Sono io quello sotto ai riflettori

Se il rock preme, il pop risponde nel modo giusto dando finalmente visibilità planetaria alla band migliore del mondo, i R.E.M., culto underground diventato inaspettatamente superculto globale nel 1991 grazie a Out of time e a Losing my religion. In un’intervista del gennaio ’94 a Rolling Stone, Kurt Cobain parla dei R.E.M. in termini di devozione assoluta: “Se solo riuscissi a scrivere almeno un paio di belle canzoni come le loro! Non so come facciano. Cristo, sono i migliori. Affrontano il successo come santi e continuano a darci grande musica. Mi piacerebbe che lo stesso potesse succedere a noi, perché ci siamo fossilizzati. Siamo stati marchiati. Che cosa fanno i R.E.M.? College rock? No, non sono etichettabili”. Il gruppo di Michael Stipe arriva al vertice e se la gioca direttamente con il top, ovvero gli U2. Che nel 1991 tirano fuori Achtung baby, non un disco a caso. Sempre nel 1991 esce Innuendo dei Queen, definito da tutti il testamento musicale di Freddie Mercury. L’altra grande corrente in ascesa è quella del rap: non sono un fan del genere, ma nel 1991 escono il disco dei Cypress Hill e quello di 2Pac (2Pacalypse now) e non citarli sarebbe un errore.
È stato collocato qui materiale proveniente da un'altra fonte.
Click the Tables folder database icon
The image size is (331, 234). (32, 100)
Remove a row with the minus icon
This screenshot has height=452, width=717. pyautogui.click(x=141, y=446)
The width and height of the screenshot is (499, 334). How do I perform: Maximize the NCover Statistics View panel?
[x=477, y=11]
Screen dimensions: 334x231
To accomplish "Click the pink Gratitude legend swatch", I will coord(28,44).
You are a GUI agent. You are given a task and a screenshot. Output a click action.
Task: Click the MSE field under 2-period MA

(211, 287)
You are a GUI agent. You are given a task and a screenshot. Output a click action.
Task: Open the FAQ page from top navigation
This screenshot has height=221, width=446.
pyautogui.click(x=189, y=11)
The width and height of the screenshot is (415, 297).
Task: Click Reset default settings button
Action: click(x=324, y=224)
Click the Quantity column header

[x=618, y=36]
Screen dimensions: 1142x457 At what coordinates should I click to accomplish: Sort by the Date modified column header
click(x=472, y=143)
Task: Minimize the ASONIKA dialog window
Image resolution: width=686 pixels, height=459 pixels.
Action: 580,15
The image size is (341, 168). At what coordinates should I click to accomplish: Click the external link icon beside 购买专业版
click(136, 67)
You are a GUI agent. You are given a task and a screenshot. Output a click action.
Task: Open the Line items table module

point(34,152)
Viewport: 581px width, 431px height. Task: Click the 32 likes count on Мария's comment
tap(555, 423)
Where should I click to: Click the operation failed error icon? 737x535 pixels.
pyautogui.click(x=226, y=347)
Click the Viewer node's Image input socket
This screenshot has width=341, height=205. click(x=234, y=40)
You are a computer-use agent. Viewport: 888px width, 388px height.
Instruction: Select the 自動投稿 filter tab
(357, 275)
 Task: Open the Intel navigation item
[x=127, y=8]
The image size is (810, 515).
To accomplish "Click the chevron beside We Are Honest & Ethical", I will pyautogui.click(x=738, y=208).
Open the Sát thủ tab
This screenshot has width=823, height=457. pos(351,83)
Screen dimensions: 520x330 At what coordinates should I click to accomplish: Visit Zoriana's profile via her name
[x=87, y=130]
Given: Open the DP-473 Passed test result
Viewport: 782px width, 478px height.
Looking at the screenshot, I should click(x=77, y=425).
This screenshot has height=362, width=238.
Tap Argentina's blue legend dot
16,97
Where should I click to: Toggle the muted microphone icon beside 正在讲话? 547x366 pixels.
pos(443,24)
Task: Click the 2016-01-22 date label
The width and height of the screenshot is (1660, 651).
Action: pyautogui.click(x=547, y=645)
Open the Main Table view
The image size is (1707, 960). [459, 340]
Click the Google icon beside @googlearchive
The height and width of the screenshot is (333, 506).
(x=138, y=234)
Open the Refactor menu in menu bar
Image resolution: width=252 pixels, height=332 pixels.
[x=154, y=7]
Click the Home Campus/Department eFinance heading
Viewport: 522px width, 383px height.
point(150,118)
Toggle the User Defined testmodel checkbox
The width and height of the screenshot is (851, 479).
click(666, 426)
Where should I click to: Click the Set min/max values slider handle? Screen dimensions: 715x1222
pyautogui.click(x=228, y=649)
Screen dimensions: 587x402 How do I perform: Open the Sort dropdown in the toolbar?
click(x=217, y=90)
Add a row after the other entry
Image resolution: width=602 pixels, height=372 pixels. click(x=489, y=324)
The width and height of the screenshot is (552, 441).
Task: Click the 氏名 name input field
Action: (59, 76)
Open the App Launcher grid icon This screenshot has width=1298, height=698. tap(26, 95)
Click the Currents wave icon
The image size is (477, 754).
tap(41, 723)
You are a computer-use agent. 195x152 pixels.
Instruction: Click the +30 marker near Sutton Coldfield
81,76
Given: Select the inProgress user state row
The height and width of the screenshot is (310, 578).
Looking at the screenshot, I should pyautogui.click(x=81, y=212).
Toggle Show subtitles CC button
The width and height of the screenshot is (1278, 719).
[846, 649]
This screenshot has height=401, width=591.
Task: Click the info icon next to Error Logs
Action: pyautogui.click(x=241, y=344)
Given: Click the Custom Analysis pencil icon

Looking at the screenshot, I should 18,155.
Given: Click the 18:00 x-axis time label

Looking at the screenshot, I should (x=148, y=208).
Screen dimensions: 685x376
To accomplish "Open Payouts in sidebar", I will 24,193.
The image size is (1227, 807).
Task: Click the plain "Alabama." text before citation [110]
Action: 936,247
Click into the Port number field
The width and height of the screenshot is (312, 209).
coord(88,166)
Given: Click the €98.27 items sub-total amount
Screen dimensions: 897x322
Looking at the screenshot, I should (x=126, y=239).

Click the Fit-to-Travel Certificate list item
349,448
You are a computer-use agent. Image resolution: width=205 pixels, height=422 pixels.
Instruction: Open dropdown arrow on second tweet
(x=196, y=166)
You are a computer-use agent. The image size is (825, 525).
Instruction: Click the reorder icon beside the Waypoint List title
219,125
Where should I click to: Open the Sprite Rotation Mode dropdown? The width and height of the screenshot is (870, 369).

Mi ritrovo però di più con il trip hop dei Massive Attack di Blue lines e con l’elettronica d’ambiente degli Orb di The Orb’s adventures beyond the ultraworld.

Senza amore

E poi certo, il 1991 è l’anno in cui lo shoegaze prende definitivamente la forma che conosciamo, quella di un punk per introversi dal suono strambo e rarefatto, che ti attraversa il cuore e lo lascia sottosopra, come succede sempre quando riconosci la tua stessa vita – precisa, identica – nella timidezza altrui. Il 1991 è l’anno di Loveless dei My Bloody Valentine e di Just for a day degli Slowdive: se li ascoltiamo ancora oggi un motivo ci sarà. Ma il 1991 è anche l’anno dei Blur shoegaze – più o meno – di Leisure, di Blood dei This Mortal Coil, di Whirlpool dei Chapterhouse, di Yerself is steam dei Mercury Rev, di Screamadelica dei Primal Scream, di Recurring degli Spacemen 3, di Raise degli Swervedriver, di Laughing stock dei Talk Talk, di Bandwagonesque dei Teenage Fanclub. Il 1991 è anche e soprattutto l’anno di un altro capolavoro underground che solo molti anni dopo verrà degnamente celebrato: Spiderland degli Slint.

Mica male, insomma

L’elenco è impressionante perché la stragrande maggioranza di questi album ha realmente modificato il corso degli eventi: anche se all’inizio qualche lavoro è stato sottovalutato o ignorato, il 1991 ha imposto nuovi paradigmi con i quali ancora oggi bisogna fare i conti. Ecco perché il 1991 ha cambiato in meglio la musica che ascoltiamo. E ha cambiato in meglio anche noi, di riflesso. Peccato che all’epoca di tutto questo fermento a me non sia arrivato nulla: mi sono trovato a un passo dalla rivoluzione, solo che ero troppo piccolo per coglierne appieno la portata. Ho compreso il senso profondo del 1991 molto più tardi, quando il mondo ha cambiato faccia un’altra volta lasciandomi nuovamente fuori moda e fuori tempo massimo. Oh beh, comunque non importa.